The City Commissioners Office, along with the Pennsylvania Department of State, has done a lot to improve the rate at which mail-in votes are counted, including investing in new ballot tabulation machines. Throughout this election cycle, a Coordinated Campaign PA Voter Protection and Access team will be advocating for the testing and documentation of those machines, to ensure that Philly election administrators are fully equipped to count the vote in November without problems.
“I don’t think it’s going to take as long to count this time, because we’re not in the pandemic,” McPhillips predicts. “In 2020, there were so many people voting by mail because they didn’t want to come out and vote in person. It was also the first election where we had vote-by-mail in Pennsylvania, so it was a new process for all the county election administrators.
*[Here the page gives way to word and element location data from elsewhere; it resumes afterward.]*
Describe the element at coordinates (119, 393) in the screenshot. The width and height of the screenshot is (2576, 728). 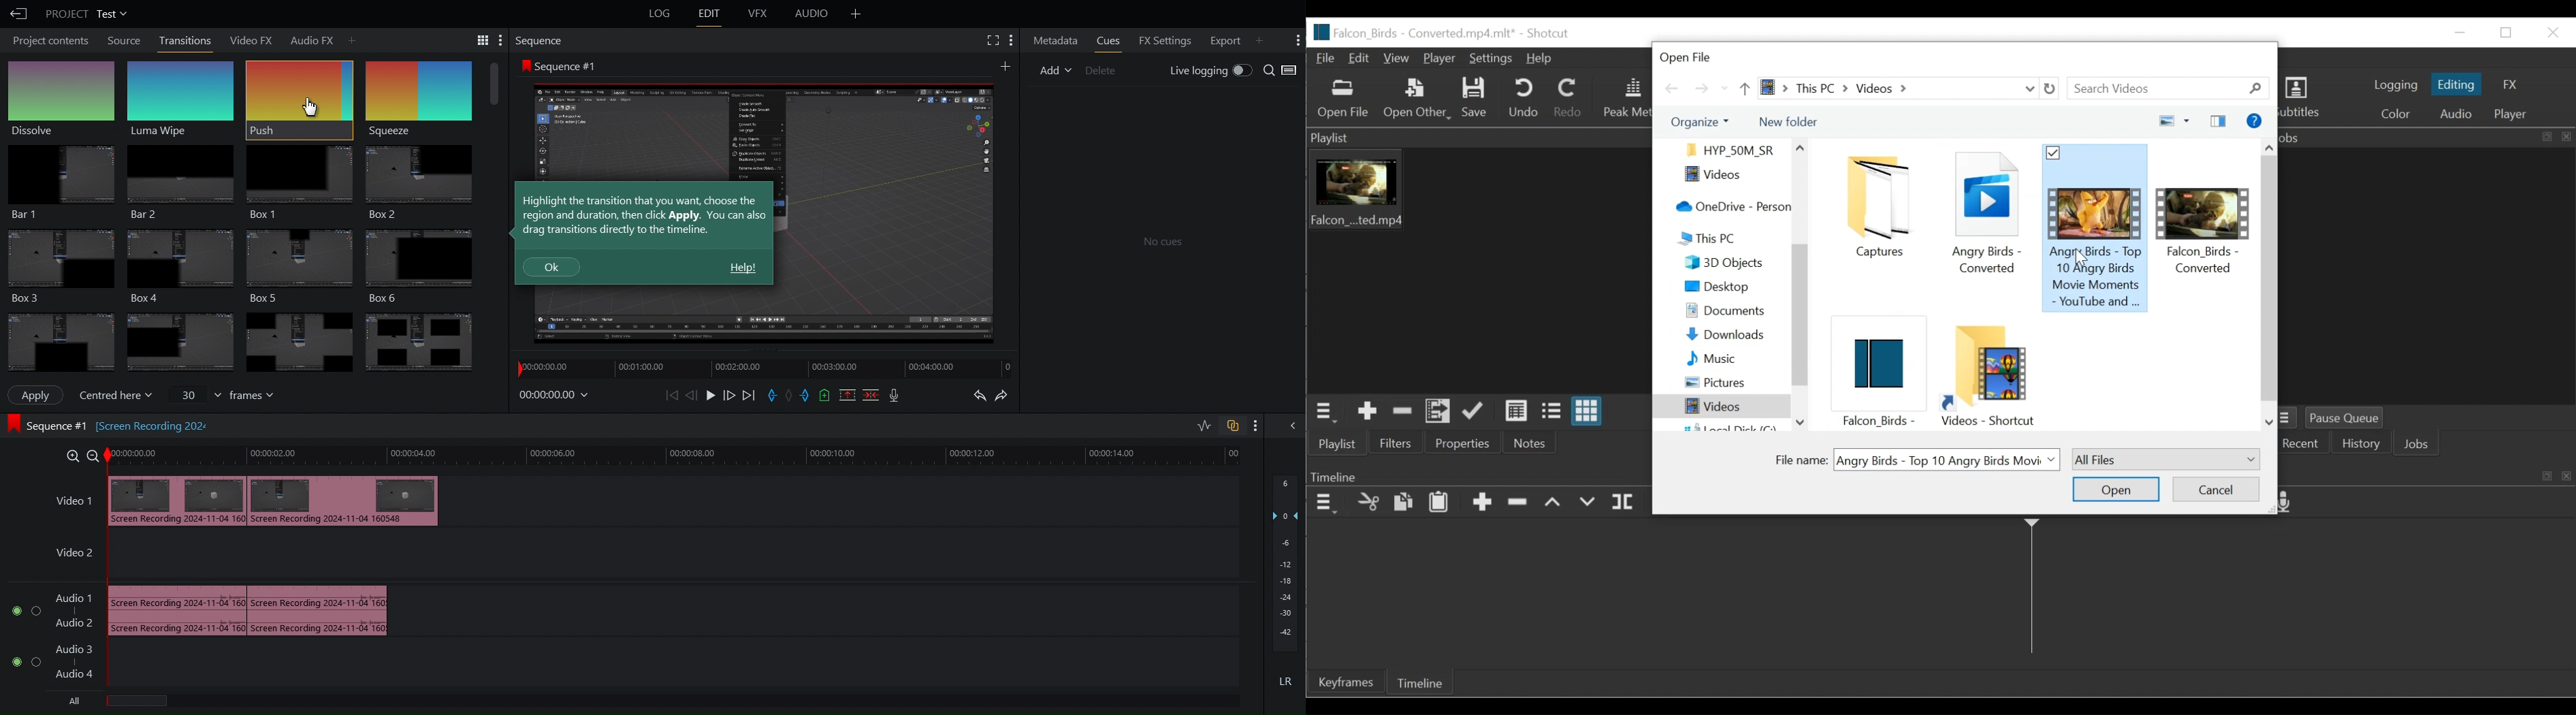
I see `Centered here` at that location.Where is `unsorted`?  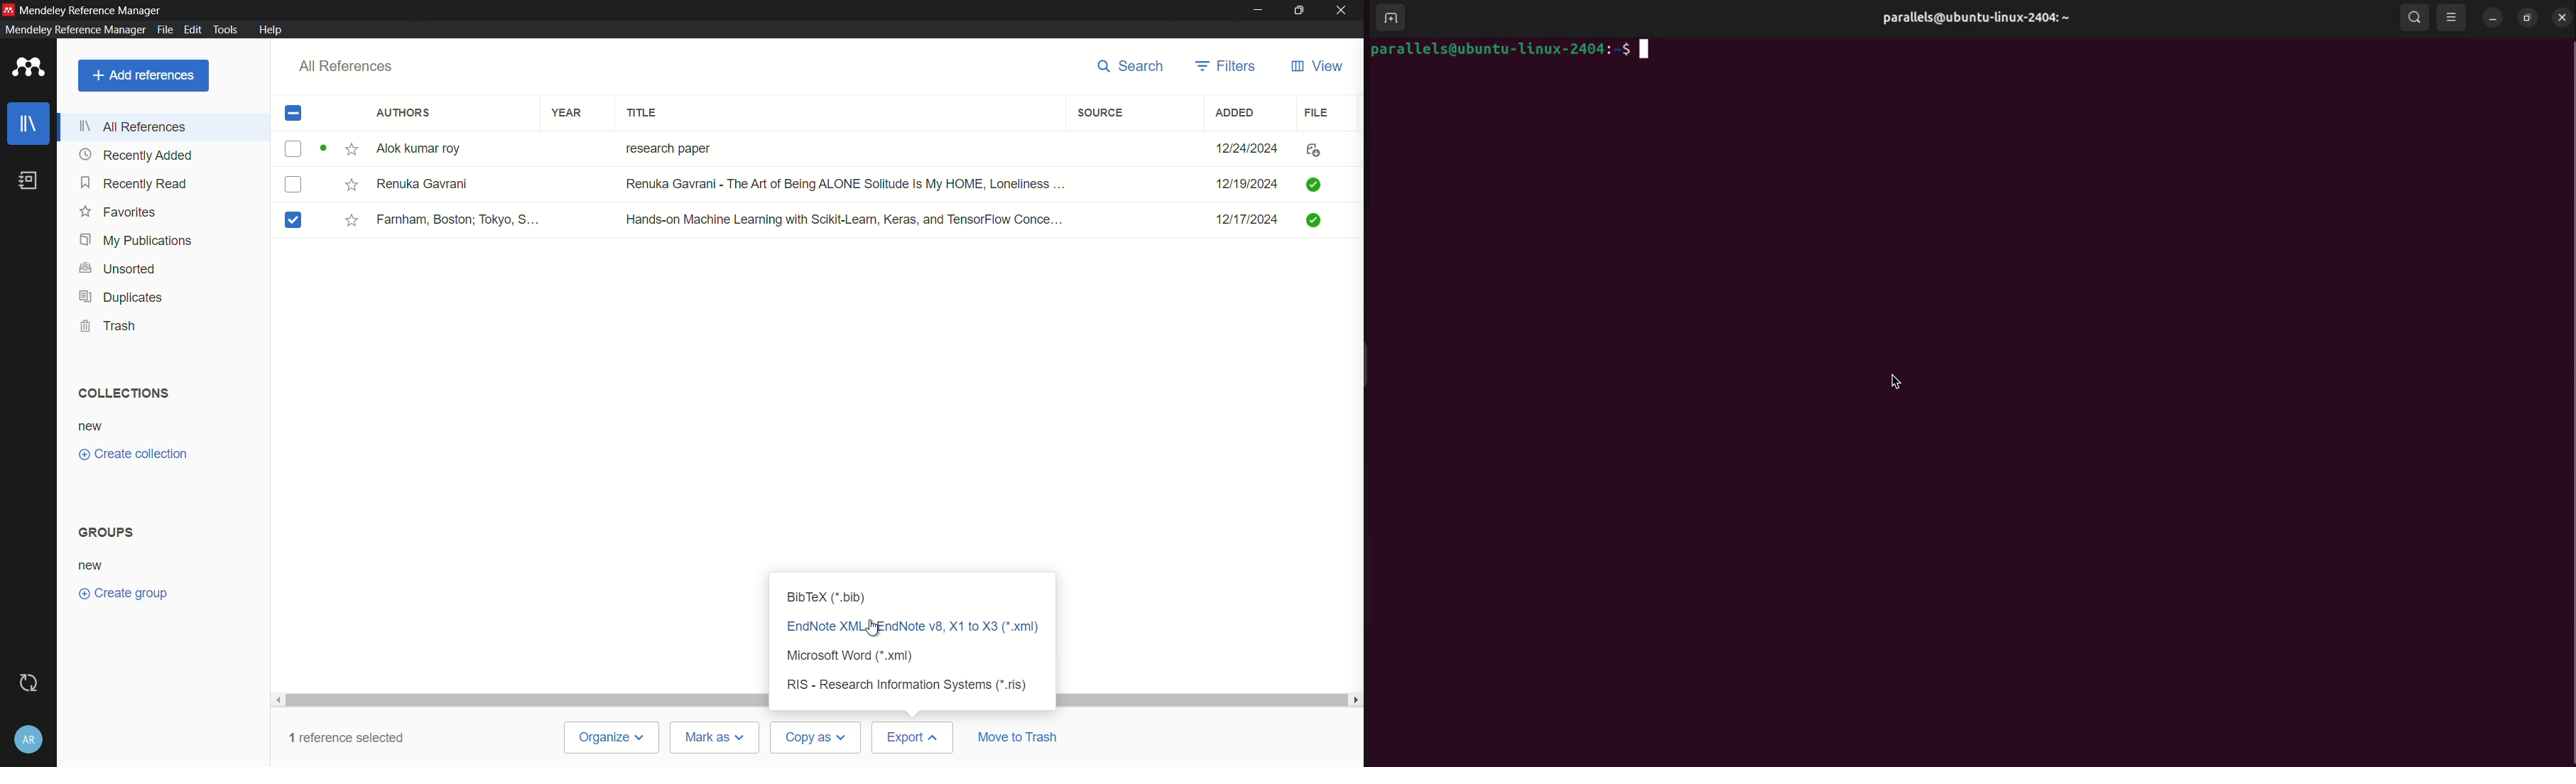
unsorted is located at coordinates (116, 268).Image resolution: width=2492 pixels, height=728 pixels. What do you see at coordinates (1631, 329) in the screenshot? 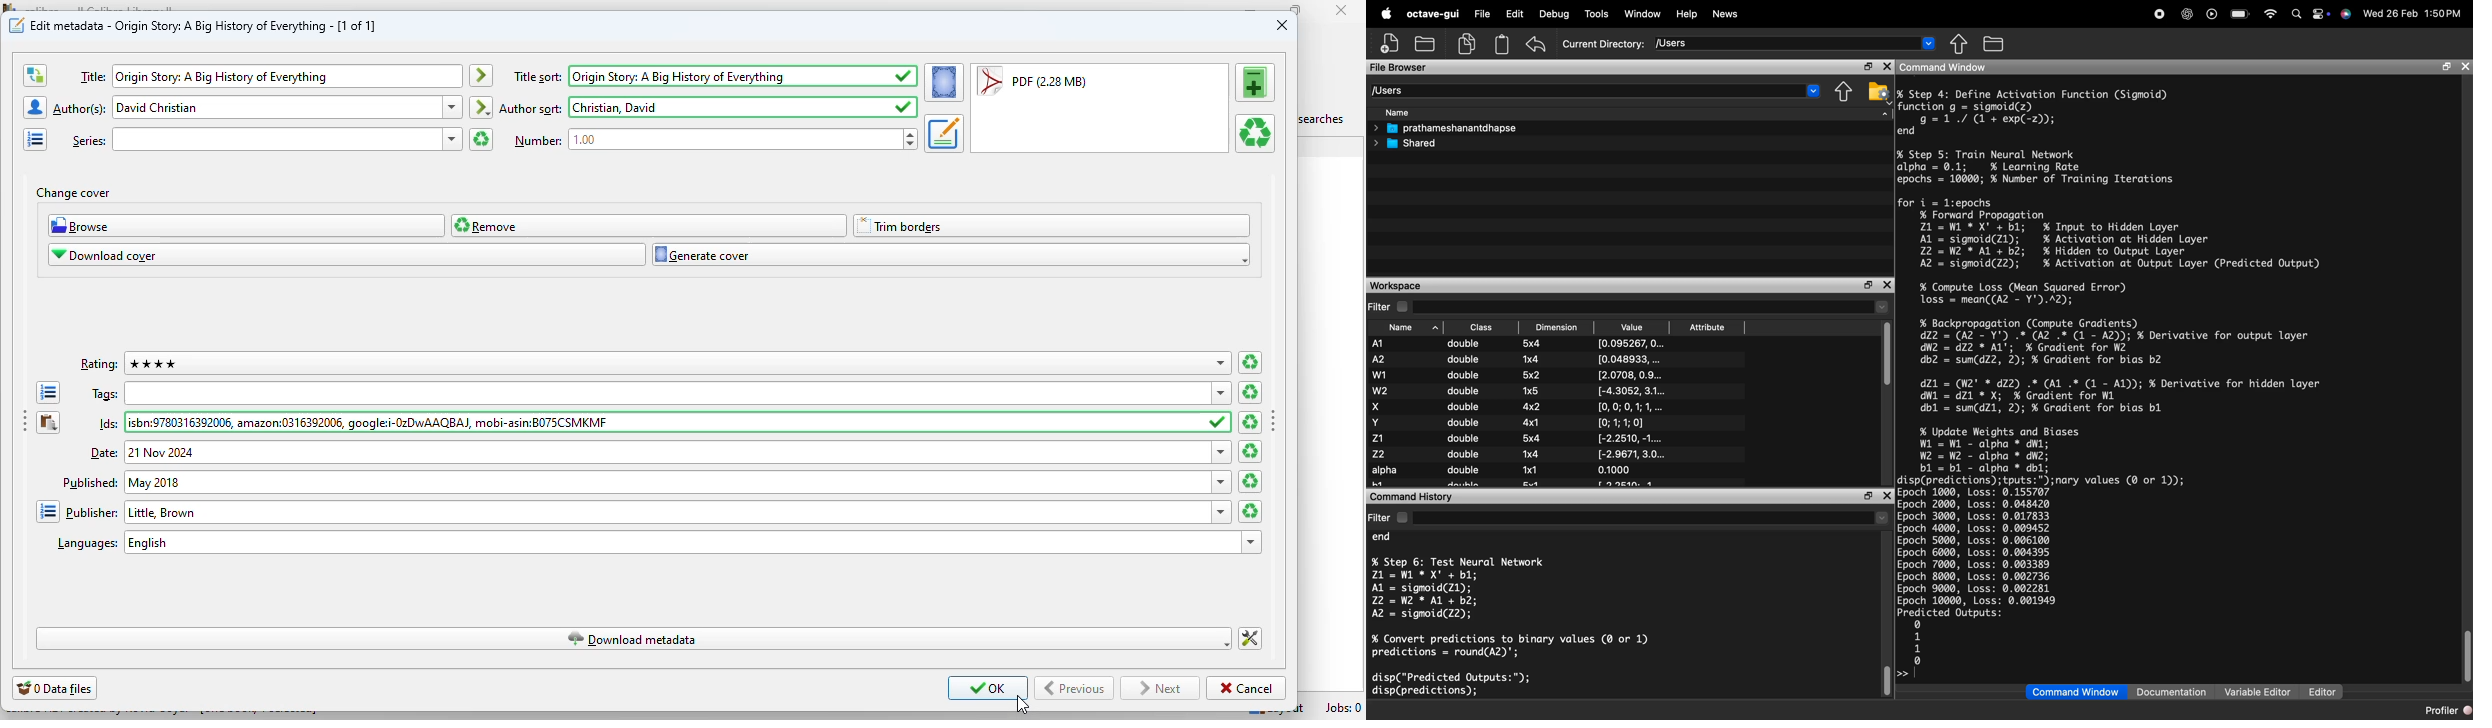
I see `Value` at bounding box center [1631, 329].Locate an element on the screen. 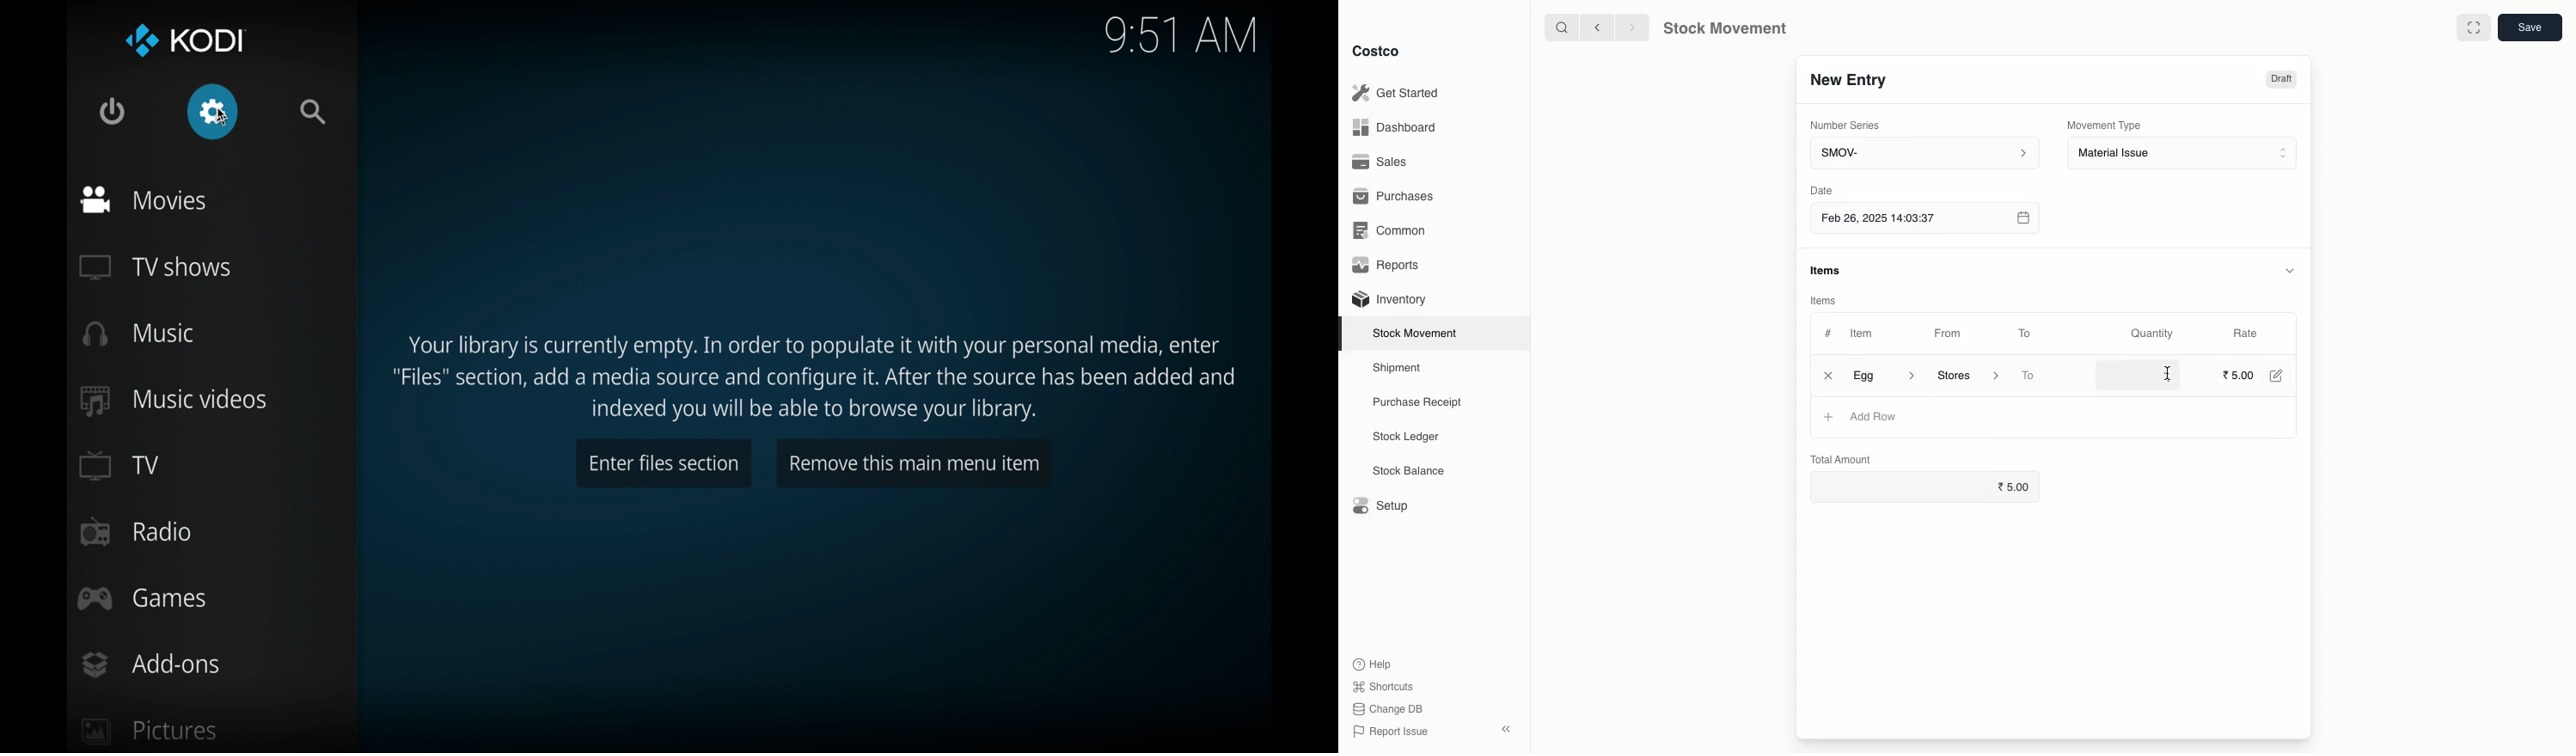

At this point, folks have learned a lot, processes have gotten smoother, and more people are voting in person again.”
With November a few months away, there’s still the potential for Philly voters to get as motivated about this election as they were about 2020’s. Without the onus of adjusting to the new realities of the pandemic, Democratic campaign teams seem to know where the pitfalls are and can get out ahead of them.
But concern over voter enthusiasm lingers. “I’m extremely worried that Philadelphia is sleeping while there is an imminent threat to our democracy,” Bell says of the challenges still shaping November’s election. “Some have been lulled into a false complacency and have adopted the mindset that there’s little difference between the political parties. The attitude is that there’s a pox on both parties and that my life will not be affected regardless of who’s elected.”
However, recent citywide election outcomes have given others more faith that things could change for the better. “I think the new mayor, Cherelle Parker, can be helpful in the suburbs and certain parts of the state,” says Desiree Peterkin-Bell, former senior staffer for mayor Michael Nutter and now president of DPBell & Associates, a public affairs and social impact firm. “She would be an amazing surrogate focused on women’s reproductive rights and voting rights. Remember, you didn’t have a strong Philadelphia surrogate last time.”
Parker’s mayoral predecessor, Jim Kenney, endorsed U.S. Senator Elizabeth Warren during the 2020 Democratic presidential primary and stayed mostly below the radar after she lost that spring. This time around, it’s clear the city’s first-ever woman mayor doesn’t intend to ride things out: She’s already made campaign appearances with the President. Parker’s example could inspire Philadelphians to turn out for Biden as enthusiastically as they recently did for her.
Published as “Is Philly Going to Decide the 2024 Election?” in the July 2024 issue of Philadelphia magazine.